A sentiment analysis model for car review texts based on adversarial training and whole word mask BERT

Xingchen Liu,Yawen Li,Yingxia Shao,Ang Li,Jian Liang
DOI: https://doi.org/10.48550/arXiv.2206.02389
2022-06-06
Abstract:In the field of car evaluation, more and more netizens choose to express their opinions on the Internet platform, and these comments will affect the decision-making of buyers and the trend of car word-of-mouth. As an important branch of natural language processing (NLP), sentiment analysis provides an effective research method for analyzing the sentiment types of massive car review texts. However, due to the lexical professionalism and large text noise of review texts in the automotive field, when a general sentiment analysis model is applied to car reviews, the accuracy of the model will be poor. To overcome these above challenges, we aim at the sentiment analysis task of car review texts. From the perspective of word vectors, pre-training is carried out by means of whole word mask of proprietary vocabulary in the automotive field, and then training data is carried out through the strategy of an adversarial training set. Based on this, we propose a car review text sentiment analysis model based on adversarial training and whole word mask BERT(ATWWM-BERT).
Computation and Language,Information Retrieval
What problem does this paper attempt to address?

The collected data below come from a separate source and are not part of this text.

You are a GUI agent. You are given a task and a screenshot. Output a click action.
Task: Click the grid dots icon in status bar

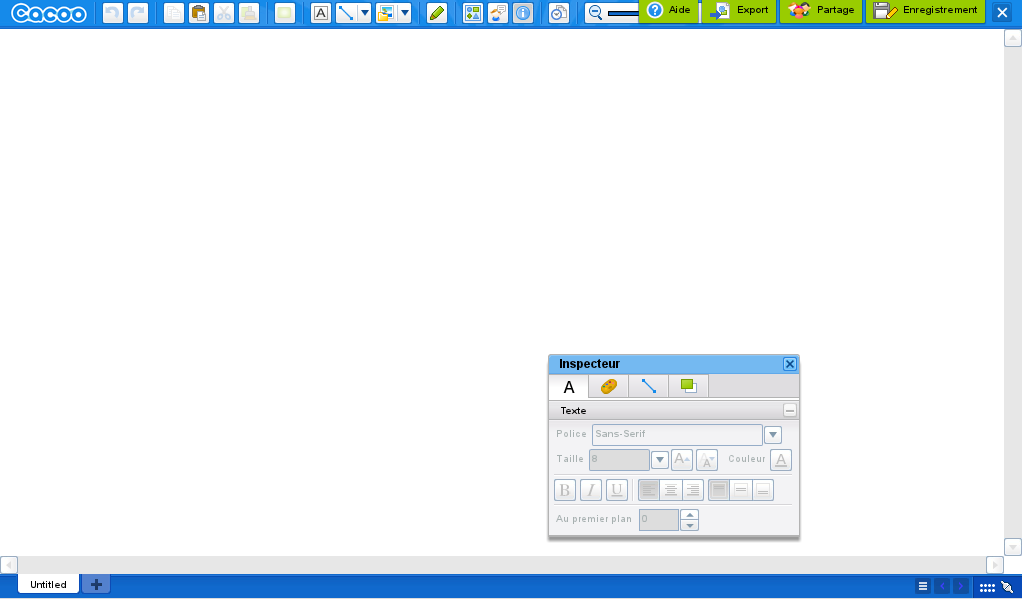pos(986,586)
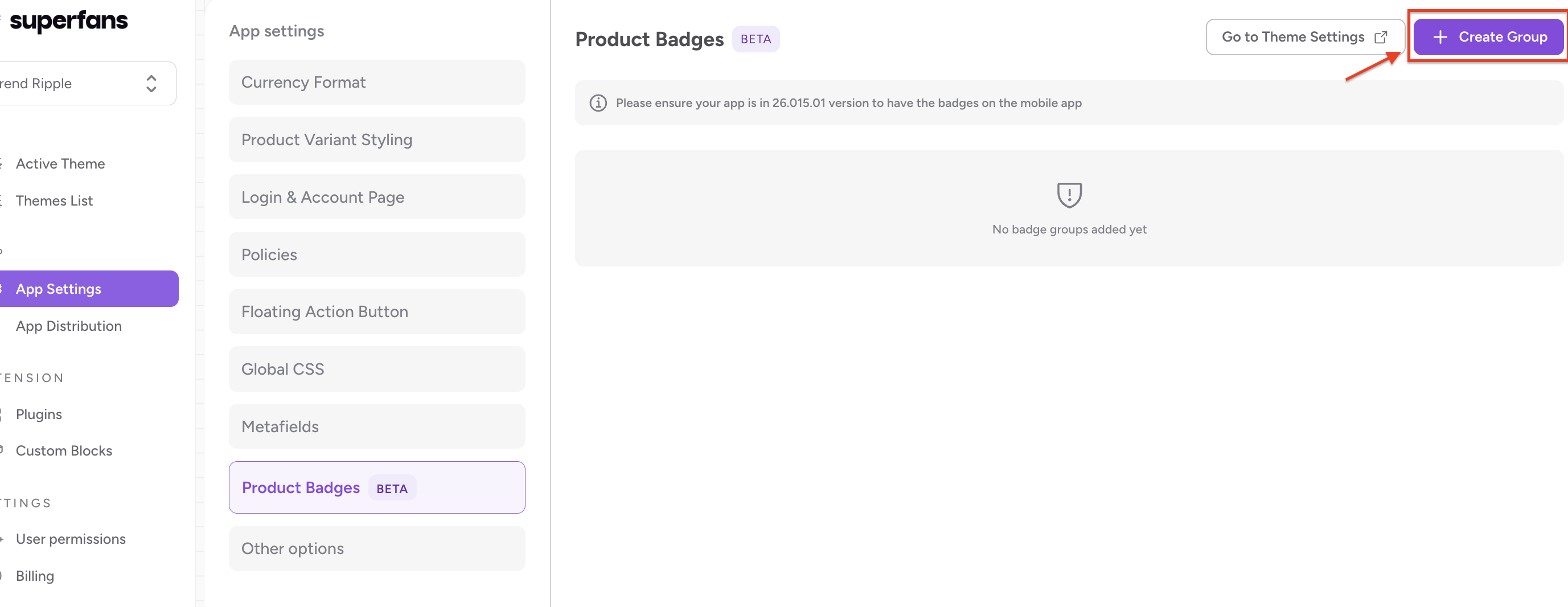Click the external link icon for Theme Settings
1568x607 pixels.
pos(1381,37)
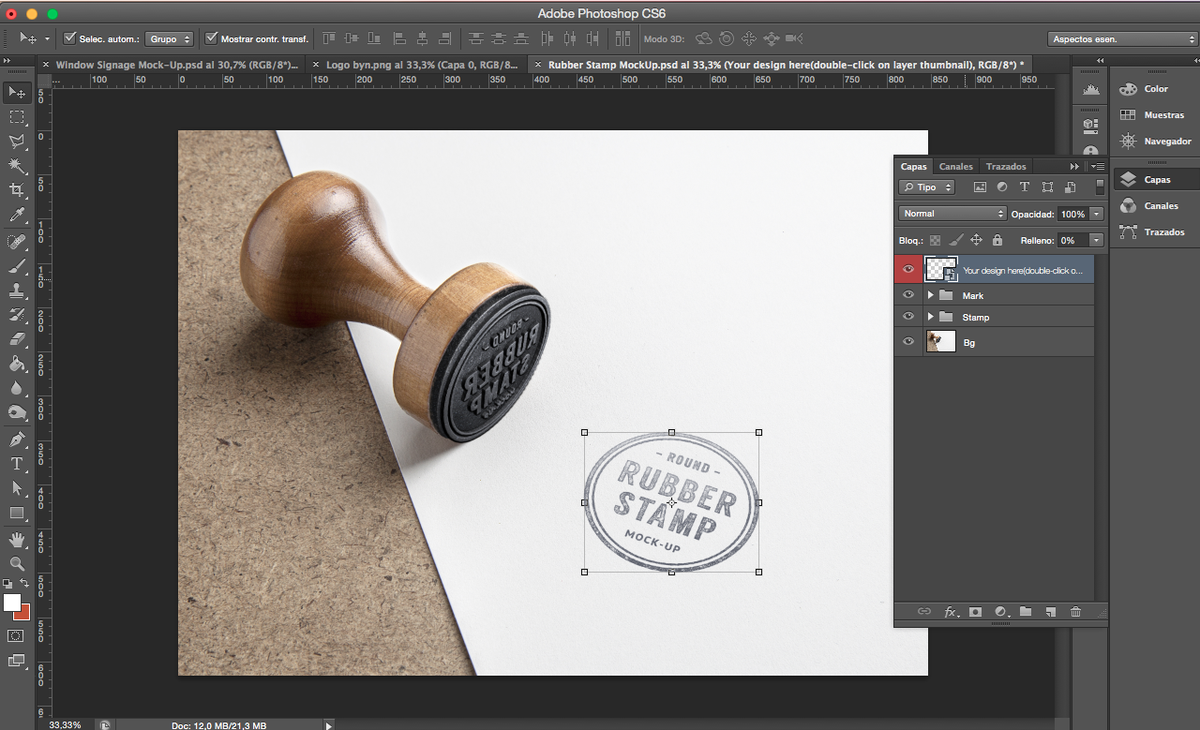Create new group folder icon in Capas panel
This screenshot has width=1200, height=730.
point(1025,611)
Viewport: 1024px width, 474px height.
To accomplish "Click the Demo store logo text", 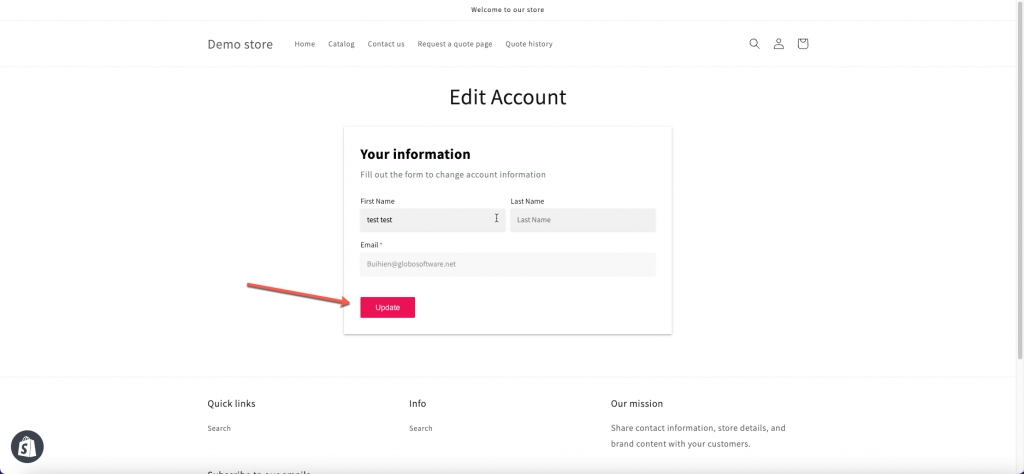I will coord(240,44).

### What problems does this paper attempt to solve? This paper aims to solve several key problems in sentiment analysis of automobile review texts: 1. **Handling of specialized vocabulary**: - Automobile review texts contain a large number of technical terms and domain - specific words. Traditional general - purpose sentiment analysis models perform poorly when dealing with these specialized words, resulting in lower classification accuracy. - The paper proposes to pre - train the BERT model by introducing the Whole Word Mask (WWM) technique to better handle specialized words in the automotive field. 2. **Impact of text noise**: - There is a large amount of noise in automobile review texts, such as redundant punctuation marks, modal words, etc. This noise will interfere with the learning process of the model and reduce the robustness of the model. - The paper adopts the method of Adversarial Training. By adding perturbations to word embeddings and the final fully - connected layer, the anti - interference ability of the model is improved. 3. **Utilization of context information**: - Traditional sentiment analysis methods are often unable to fully utilize context information. Especially when dealing with long texts, they are prone to overlook important semantic information. - The model proposed in the paper can better extract and utilize context information by combining whole - word masking and adversarial training, thereby improving the accuracy of sentiment classification. 4. **Improving classification performance**: - In order to improve the classification performance of sentiment analysis of automobile review texts, the paper proposes a sentiment analysis model based on Adversarial Training and Whole - Word - Masked BERT (ATWWM - BERT). - The experimental results show that this model is superior to the existing state - of - the - art models in terms of accuracy (ACC) and macro - averaged F1 value (Macro - F1), especially when dealing with sentiment analysis tasks in the automotive field, showing significant advantages. In summary, this paper mainly solves the problems of improper handling of specialized vocabulary, large influence of text noise, and insufficient utilization of context information in sentiment analysis of automobile review texts, and significantly improves the classification performance by proposing a new model structure.